Los mejores lugares para comer si eres estudiante en Madrid

16 octubre, 2015
Los mejores lugares para comer si eres estudiante en Madrid

Hace poco me vine a Madrid a estudiar la carrera de ingeniería aeronáutica y, al ser nuevo en la ciudad, me decanté por matricularme en una residencia universitaria, en concreto, en la Institución del Divino Maestro, que es una fundación benéfico-docente promovida y patrocinada por el Arzobispado de Madrid desde el año 1927. Y también me decidí por ella porque entre sus universitarios destaca muy especialmente la dedicación al estudio y su magnífica disposición para la convivencia, algo que es vital importancia para mí porque esta carrera no es moco de pavo y necesito un buen ambiente para trabajar.

Aquí estoy la verdad es que muy a gusto, esta residencia de estudiantes en Madrid está organizada sobre un régimen profundamente humano y familiar, basado en la libertad y la responsabilidad de cada uno, que hace que los alumnos vean en ella una prolongación de su propia casa. Además, aquí se organizan actividades, compatibles con los estudios y llevadas a cabo por los residentes a través de comisiones, como son las charlas y coloquios, los certámenes de relato corto y poesía, los concursos de fotografía y cortos de cine, las maratones deportivas, etc.

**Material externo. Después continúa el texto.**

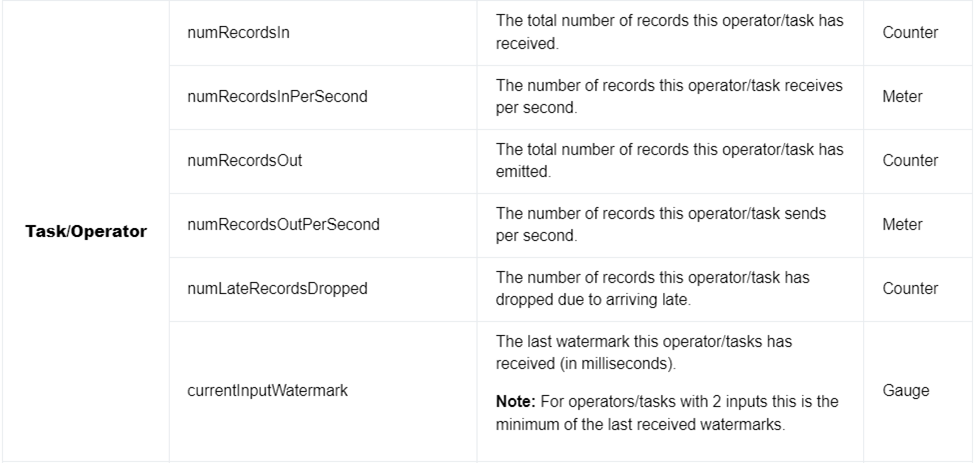Viewport: 974px width, 463px height.
Task: Click the Counter type in numRecordsIn row
Action: tap(910, 33)
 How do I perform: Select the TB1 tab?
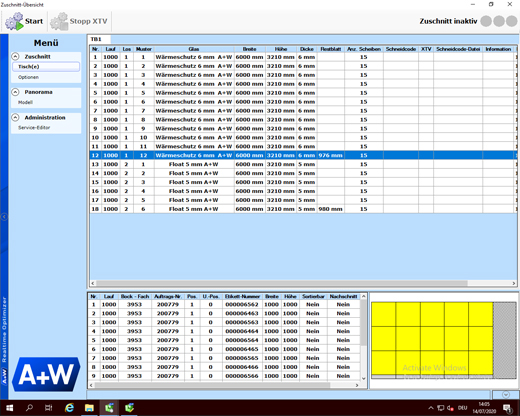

Pero como suele pasar en toda residencia universitario o colegio mayor, siempre hay un día o parte de un día en el que la cocina no funciona por descanso del personal y los estudiantes debemos salir fuera del recinto a buscar un bocadillo o un plato en alguna cafetería cercana. Normalmente yo acostumbro muchas veces a quedarme también a comer en el comedor de la universidad, ya que al ser público los precios no son muy caros y lo cierto es que la comida está bastante bien de calidad, pero en fin de semana este cierra y los foráneos buscamos cobijo en algún sitio. Parte de mis compañeros tienen familia en Madrid, por lo que algunos aprovechan para visitarlos y venirse ya cenados de vuelta a la residencia, pero este no es mi caso y he casi tenido tiempo en estas semanas de elaborarme una pequeña guía de lugares a los que ir a comer sin dejaros la asignación mensual.

comida

Los universitarios aprovechamos los días en los que descansa la cocina del colegio mayor o residencia para salir a comer o cenar fuera.

Normalmente una de las mejores opciones que hay es acudir a otro colegio mayor en el que seguramente no tengan tampoco funcionando la cocina pero que sí cuenten con una cafetería que gestiona una empresa externa o asociada. Esto es lo más práctico y económico porque los precios naturalmente están hechos para los bolsillos de los estudiantes.

Si no conocéis ninguno cerca, también podéis buscar por la zona universitaria, por el barrio de Moncloa y Argüelles, bares y restaurantes de menú donde comer. Esto es muy importante resaltarlo porque estos lugares son una parte rica de la ciudad de Madrid y también hay muchos establecimientos donde los precios están muy por encima de lo que nos podemos permitir, así que la clave es dar con aquellos que son de menú. No quiero hacer publicidad a ninguno y dar sus nombres, pero en cualquier calle os encontraréis bares de toda la vida, que por su aspecto anticuado los conoceréis, donde comer viandas de calidad y a un gran precio.

Otra de las soluciones que solemos tomar algunos de los estudiantes es acudir a las diferentes cadenas de establecimientos de comida rápida. La verdad es que yo esto no os lo aconsejo para nada habiendo locales de menú donde comer con postre por 10 u 11 euros, que es a veces menos incluso de lo que os pueden cobrar por la hamburguesa y el sándwich con su refresco, que ni es de bote, sino de esos que se rellenan de máquina.

Por último, y no menos importante, ahora que están tan de moda las aplicaciones de los teléfonos móviles, muchos de nosotros nos hemos decantado por pedir las cenas a domicilio y directamente comerlas aquí en el salón de la residencia de estudiantes. Desde pizza hasta comida china pasando por platos más elaborados y siempre calientes y a un buen precio, y lo mejor, sin tener que perder tiempo buscando un lugar para comer y volviendo luego por la noche a la residencia y ya sin ganas de engancharnos de nuevo a estudiar. Todo un lujo.